Mega-turkey Alert! Having read the dreadful book, you couldn't pay me to relive my agonizing pain by watching the movie.
As soon as someone knows who jesus's descendant is supposed to be, ( they laughed at it during the film festival) post it, so we can spread it around, insuring that fewer people will go to see it for such a crappy climax.
Pretty anxious to read the book and then see the movie...Form what i have read, the only critics who didn't like it were, either religious or people who didn't read the book, and didn't understand a thing...But as per the critics of the book, the plot seems incredibly interesting.
The book consists of a lot of dialogue. On the page, this is pretty interesting, at least as opposed to pages of dry description. However, when translated to a movie, there is the danger of the story becoming too talky.
Well it's Wednesday...doesn't the film officially release on Friday? I doubt the bad press will do anything to prevent a 75 million dollar opening. All the brainwashed dunces who think this book is so amazing wil flood theaters to see it.
The book was boring in so many ways. I can't imagine the film doing anything to improve on that.
The Steven King Curse. Most of his richly entertaining books became boring movies.
The book is long and too much dialogue and details, even for me. I felt many of them were unnecessary.
I'm with you. Those wacky religious zealots at Cannes make me sick. They want a theocracy, not a democracy. And they own stock in Diebold. And they drowned the passengers of Flight 77 in the Atlantic to cover the Predator drone that slammed into the Pentagon on 9-11....
Yeah, there really isn't much competition. Nothing similar as far as new releases. A slasher and a PG animated. MI III will still be selling some tickets.

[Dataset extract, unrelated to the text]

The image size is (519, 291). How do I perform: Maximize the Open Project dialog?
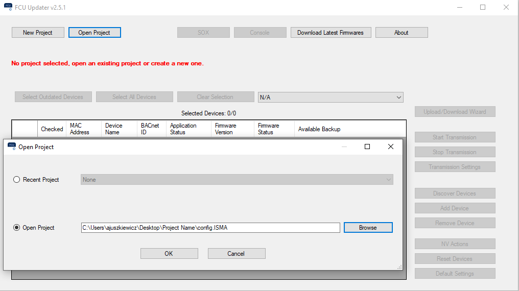point(367,147)
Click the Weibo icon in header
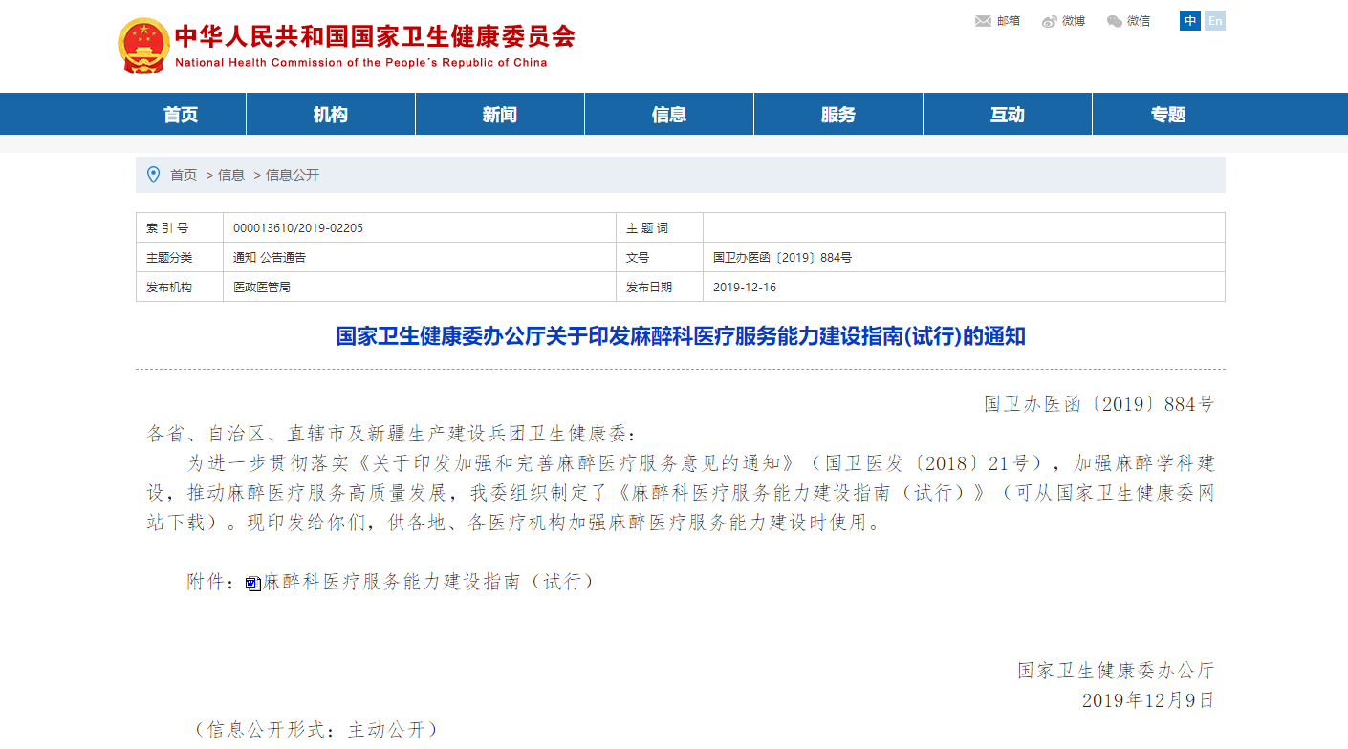The image size is (1348, 749). [x=1050, y=21]
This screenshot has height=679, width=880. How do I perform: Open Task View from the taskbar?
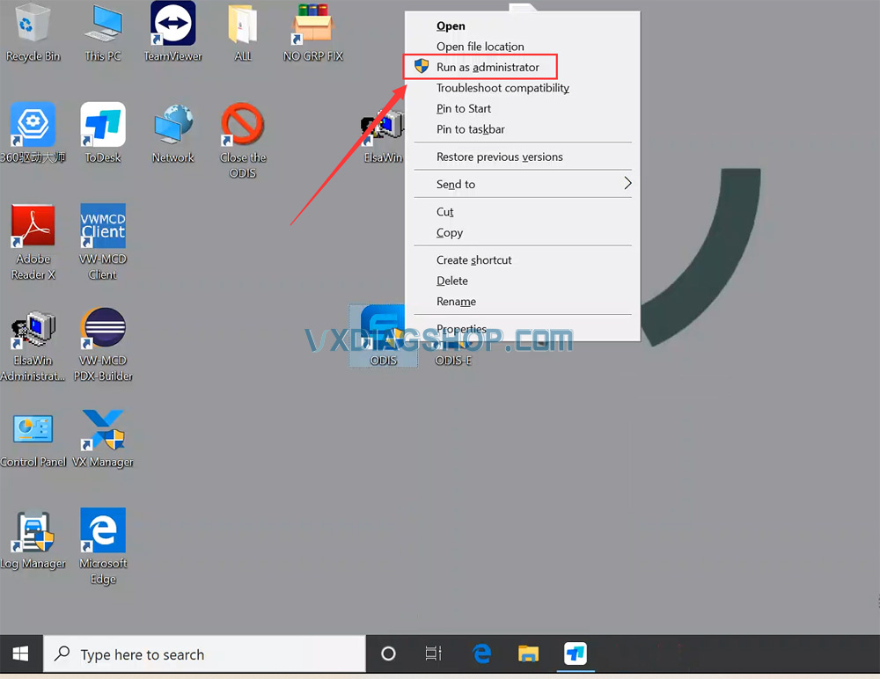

In a couple of weeks it will be Memorial Day weekend and the DVC movie will be old news.
Let's post our guesses of Christ's descendant (apparently the last one, a statistical improbablity) alive on earth today. The person is probably French. Is Jaqueline Bisset French? Bridgette Bardot? It couldn't be Jacques Chirac, could it?
Maybe its Oprah.
This review points out some similarities between "Da Vinci Code" and "Protocols of the Elders of Zion".
I tried to read it, but the writing is at the third-grade level.
The fact that it is so popular is because so many people who read it were functionally illiterate and reading a novel for the first time in their lives.
Naturally they would think it was great.
Bears repeating. The lowest common denominator is the winner every time in mass popular culture.
"The lowest common denominator is the winner every time in mass popular culture."
Nobody ever went broke underestimating the taste of the American public.